**EXERCISE DETAILS**:
Reproduce, without any change, the span of lines from the opening of the records below to the line containing "Return & Policy (71, 2121)", inclusive.

**THE RECORDS**:
● ● ● ● ●

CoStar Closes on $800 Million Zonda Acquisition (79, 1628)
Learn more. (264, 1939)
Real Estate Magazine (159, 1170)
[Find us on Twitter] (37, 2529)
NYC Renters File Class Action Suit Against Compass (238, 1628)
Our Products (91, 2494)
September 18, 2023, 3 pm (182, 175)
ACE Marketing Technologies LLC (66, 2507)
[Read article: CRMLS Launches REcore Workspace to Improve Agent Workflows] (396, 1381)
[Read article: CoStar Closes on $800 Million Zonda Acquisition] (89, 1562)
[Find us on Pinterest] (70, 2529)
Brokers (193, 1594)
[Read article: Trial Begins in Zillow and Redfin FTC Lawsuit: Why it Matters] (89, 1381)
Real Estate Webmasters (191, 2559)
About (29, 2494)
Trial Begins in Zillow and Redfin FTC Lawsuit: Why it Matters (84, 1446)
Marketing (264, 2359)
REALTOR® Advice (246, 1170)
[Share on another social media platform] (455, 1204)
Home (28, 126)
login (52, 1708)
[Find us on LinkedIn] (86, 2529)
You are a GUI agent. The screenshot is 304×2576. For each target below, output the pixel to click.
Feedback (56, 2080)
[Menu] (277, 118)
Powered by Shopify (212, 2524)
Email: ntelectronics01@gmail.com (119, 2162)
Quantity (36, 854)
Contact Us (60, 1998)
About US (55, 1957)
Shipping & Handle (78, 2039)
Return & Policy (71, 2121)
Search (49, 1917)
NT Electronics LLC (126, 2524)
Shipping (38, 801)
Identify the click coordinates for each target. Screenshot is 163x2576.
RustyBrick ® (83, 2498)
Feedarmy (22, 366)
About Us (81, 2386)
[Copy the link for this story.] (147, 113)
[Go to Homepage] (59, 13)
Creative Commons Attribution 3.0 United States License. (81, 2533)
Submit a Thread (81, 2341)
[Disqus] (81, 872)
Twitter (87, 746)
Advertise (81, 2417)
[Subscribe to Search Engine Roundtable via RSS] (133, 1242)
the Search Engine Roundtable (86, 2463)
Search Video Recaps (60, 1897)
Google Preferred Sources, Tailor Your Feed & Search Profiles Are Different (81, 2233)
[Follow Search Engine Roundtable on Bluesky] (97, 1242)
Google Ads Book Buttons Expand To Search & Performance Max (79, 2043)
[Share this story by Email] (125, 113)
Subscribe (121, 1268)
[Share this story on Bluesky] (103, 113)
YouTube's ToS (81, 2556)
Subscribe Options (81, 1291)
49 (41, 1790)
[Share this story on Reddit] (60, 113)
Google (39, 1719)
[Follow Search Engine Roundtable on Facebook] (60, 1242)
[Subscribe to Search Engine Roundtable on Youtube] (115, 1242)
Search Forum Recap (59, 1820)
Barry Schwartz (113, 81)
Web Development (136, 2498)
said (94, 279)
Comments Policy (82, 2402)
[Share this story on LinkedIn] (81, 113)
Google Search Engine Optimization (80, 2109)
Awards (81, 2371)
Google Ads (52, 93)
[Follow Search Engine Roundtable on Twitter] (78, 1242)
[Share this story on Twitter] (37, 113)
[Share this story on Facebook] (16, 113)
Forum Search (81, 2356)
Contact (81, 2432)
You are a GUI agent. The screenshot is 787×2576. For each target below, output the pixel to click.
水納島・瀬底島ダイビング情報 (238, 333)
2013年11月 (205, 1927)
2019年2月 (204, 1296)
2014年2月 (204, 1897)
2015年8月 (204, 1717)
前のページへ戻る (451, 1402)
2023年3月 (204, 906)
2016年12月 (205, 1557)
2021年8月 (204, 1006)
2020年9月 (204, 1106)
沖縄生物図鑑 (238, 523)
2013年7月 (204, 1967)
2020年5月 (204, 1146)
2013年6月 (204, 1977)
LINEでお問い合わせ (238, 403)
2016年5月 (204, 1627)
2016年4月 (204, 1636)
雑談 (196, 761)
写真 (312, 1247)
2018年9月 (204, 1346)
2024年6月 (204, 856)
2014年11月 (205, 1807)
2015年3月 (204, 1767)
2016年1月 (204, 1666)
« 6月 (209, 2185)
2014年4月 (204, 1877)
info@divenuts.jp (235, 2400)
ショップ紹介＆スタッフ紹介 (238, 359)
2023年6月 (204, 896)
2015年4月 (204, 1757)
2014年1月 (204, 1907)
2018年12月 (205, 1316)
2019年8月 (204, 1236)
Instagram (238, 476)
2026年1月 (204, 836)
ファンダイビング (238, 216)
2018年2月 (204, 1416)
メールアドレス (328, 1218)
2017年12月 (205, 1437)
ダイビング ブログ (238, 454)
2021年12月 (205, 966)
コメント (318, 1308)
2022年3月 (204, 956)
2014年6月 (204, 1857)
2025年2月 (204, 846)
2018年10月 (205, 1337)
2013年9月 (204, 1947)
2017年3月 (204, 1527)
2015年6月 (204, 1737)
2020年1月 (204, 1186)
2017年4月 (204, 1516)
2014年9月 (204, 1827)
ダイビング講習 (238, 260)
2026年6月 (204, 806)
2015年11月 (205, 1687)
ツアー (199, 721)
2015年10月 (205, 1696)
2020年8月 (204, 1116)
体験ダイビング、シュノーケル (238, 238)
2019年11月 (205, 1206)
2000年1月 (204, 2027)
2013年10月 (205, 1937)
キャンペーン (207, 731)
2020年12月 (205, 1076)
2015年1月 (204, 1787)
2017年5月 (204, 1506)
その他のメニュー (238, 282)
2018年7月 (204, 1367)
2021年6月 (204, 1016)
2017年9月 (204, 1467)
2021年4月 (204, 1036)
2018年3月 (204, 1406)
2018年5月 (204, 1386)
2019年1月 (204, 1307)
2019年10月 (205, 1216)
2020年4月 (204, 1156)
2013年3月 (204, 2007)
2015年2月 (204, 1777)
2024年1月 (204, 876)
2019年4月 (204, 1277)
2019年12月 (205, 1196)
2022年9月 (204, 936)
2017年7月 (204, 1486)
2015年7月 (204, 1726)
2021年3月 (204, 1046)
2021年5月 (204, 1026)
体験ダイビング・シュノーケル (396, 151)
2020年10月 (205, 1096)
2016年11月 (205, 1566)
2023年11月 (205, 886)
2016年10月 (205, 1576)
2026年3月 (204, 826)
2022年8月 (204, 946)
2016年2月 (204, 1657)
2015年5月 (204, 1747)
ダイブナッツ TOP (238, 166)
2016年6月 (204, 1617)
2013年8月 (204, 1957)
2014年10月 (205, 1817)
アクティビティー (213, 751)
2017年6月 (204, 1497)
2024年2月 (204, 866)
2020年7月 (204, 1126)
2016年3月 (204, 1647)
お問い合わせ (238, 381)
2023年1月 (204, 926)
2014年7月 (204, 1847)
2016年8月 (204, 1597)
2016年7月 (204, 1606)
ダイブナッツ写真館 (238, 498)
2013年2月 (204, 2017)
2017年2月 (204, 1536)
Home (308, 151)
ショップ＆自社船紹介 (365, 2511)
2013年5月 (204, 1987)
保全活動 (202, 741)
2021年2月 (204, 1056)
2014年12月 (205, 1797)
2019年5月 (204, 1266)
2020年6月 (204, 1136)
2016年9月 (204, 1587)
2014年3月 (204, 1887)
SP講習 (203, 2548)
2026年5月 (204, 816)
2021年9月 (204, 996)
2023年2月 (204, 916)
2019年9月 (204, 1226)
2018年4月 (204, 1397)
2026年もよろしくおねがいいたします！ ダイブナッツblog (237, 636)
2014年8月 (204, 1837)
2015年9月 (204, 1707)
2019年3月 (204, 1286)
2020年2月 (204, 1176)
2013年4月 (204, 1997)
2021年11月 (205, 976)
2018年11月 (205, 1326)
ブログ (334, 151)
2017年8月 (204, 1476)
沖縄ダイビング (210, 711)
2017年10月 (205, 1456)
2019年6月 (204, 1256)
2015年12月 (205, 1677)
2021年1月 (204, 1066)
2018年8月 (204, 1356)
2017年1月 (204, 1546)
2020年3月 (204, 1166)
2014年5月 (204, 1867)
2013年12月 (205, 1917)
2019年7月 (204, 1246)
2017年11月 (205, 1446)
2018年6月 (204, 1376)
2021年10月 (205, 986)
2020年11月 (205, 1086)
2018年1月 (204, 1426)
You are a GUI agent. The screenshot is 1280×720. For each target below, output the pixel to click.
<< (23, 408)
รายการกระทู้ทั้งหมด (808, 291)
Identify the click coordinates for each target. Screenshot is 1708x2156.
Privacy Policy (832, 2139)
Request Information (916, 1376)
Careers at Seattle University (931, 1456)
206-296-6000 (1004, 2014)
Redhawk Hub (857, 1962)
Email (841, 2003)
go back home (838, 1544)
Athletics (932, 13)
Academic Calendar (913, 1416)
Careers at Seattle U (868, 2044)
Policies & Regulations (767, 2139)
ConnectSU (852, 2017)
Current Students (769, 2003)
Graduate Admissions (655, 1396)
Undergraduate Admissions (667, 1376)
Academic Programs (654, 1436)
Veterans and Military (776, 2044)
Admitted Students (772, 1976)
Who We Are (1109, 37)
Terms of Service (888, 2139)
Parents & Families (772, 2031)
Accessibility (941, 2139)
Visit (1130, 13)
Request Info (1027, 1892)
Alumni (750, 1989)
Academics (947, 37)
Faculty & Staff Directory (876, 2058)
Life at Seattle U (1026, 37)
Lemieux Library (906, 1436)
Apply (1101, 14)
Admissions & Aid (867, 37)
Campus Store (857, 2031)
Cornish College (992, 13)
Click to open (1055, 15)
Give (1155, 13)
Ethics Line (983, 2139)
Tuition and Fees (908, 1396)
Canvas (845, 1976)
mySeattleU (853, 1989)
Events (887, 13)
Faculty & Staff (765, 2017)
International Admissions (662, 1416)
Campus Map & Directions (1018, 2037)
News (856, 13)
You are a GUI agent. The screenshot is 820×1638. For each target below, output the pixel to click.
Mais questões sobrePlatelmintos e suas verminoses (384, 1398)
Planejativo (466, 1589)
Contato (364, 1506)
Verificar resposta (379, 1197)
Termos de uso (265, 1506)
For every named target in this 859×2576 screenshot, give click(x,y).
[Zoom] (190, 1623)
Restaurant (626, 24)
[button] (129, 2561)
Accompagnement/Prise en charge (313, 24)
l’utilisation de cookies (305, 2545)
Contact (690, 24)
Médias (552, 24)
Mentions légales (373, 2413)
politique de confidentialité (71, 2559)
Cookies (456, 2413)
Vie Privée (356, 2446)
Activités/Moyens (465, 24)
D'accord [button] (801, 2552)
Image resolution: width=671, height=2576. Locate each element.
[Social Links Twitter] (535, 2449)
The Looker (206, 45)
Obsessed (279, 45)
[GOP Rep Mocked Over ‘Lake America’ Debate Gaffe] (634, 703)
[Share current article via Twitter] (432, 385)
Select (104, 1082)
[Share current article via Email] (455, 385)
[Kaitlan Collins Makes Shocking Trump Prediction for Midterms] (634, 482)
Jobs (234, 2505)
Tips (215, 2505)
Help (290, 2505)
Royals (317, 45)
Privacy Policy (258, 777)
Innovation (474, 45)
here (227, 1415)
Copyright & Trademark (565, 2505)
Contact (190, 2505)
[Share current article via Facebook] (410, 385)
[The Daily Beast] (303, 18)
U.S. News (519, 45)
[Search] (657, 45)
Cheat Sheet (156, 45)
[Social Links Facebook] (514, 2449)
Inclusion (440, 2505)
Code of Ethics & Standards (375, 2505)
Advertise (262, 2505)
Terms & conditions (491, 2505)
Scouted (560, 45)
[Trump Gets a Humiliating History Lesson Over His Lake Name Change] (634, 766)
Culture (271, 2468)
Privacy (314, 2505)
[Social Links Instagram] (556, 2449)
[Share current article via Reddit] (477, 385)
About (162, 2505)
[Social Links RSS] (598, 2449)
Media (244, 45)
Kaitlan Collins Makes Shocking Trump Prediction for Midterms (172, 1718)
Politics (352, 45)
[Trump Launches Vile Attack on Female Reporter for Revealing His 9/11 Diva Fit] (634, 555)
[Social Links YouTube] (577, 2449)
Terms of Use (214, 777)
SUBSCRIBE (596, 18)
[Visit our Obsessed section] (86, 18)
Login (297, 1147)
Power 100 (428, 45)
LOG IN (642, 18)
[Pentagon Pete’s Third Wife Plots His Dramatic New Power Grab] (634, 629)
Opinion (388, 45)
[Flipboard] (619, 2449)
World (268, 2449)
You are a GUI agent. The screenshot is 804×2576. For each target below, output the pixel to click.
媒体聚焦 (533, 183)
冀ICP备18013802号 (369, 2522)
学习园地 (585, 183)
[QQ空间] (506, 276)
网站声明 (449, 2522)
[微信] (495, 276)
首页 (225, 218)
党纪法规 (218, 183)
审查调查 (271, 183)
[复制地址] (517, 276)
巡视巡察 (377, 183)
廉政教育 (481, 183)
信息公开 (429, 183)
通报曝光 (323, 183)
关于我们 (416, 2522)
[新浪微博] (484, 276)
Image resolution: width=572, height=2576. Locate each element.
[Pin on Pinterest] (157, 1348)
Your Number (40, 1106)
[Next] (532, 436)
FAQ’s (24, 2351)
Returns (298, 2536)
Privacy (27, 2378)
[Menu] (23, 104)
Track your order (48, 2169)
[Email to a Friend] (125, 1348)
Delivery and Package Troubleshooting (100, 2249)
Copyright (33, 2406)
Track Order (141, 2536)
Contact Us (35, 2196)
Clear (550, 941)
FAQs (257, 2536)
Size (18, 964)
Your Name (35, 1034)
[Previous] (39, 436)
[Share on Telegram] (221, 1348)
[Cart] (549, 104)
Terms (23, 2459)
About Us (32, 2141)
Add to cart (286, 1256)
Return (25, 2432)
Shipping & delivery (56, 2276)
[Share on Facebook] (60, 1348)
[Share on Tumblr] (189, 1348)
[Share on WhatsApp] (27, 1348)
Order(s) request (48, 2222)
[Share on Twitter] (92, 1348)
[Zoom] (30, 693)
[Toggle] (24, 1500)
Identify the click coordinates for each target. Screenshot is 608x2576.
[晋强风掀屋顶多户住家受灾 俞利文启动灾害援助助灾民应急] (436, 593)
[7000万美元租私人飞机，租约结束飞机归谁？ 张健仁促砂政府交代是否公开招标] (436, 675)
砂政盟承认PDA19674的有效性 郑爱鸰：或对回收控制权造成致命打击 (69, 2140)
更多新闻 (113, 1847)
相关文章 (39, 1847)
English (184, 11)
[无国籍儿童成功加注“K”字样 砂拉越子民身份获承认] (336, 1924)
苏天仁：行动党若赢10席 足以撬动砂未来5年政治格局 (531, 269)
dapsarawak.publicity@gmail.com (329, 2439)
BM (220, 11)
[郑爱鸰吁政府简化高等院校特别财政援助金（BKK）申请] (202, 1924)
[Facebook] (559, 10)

● ● ● ● ●

**ANSWER TO THIS EXERCISE**:
CoStar Closes on $800 Million Zonda Acquisition (79, 1628)
Learn more. (264, 1939)
Real Estate Magazine (159, 1170)
[Find us on Twitter] (37, 2529)
NYC Renters File Class Action Suit Against Compass (238, 1628)
Our Products (91, 2494)
September 18, 2023, 3 pm (182, 175)
ACE Marketing Technologies LLC (66, 2507)
[Read article: CRMLS Launches REcore Workspace to Improve Agent Workflows] (396, 1381)
[Read article: CoStar Closes on $800 Million Zonda Acquisition] (89, 1562)
[Find us on Pinterest] (70, 2529)
Brokers (193, 1594)
[Read article: Trial Begins in Zillow and Redfin FTC Lawsuit: Why it Matters] (89, 1381)
Real Estate Webmasters (191, 2559)
About (29, 2494)
Trial Begins in Zillow and Redfin FTC Lawsuit: Why it Matters (84, 1446)
Marketing (264, 2359)
REALTOR® Advice (246, 1170)
[Share on another social media platform] (455, 1204)
Home (28, 126)
login (52, 1708)
[Find us on LinkedIn] (86, 2529)
You are a GUI agent. The screenshot is 304×2576. For each target below, output the pixel to click.
Feedback (56, 2080)
[Menu] (277, 118)
Powered by Shopify (212, 2524)
Email: ntelectronics01@gmail.com (119, 2162)
Quantity (36, 854)
Contact Us (60, 1998)
About US (55, 1957)
Shipping & Handle (78, 2039)
Return & Policy (71, 2121)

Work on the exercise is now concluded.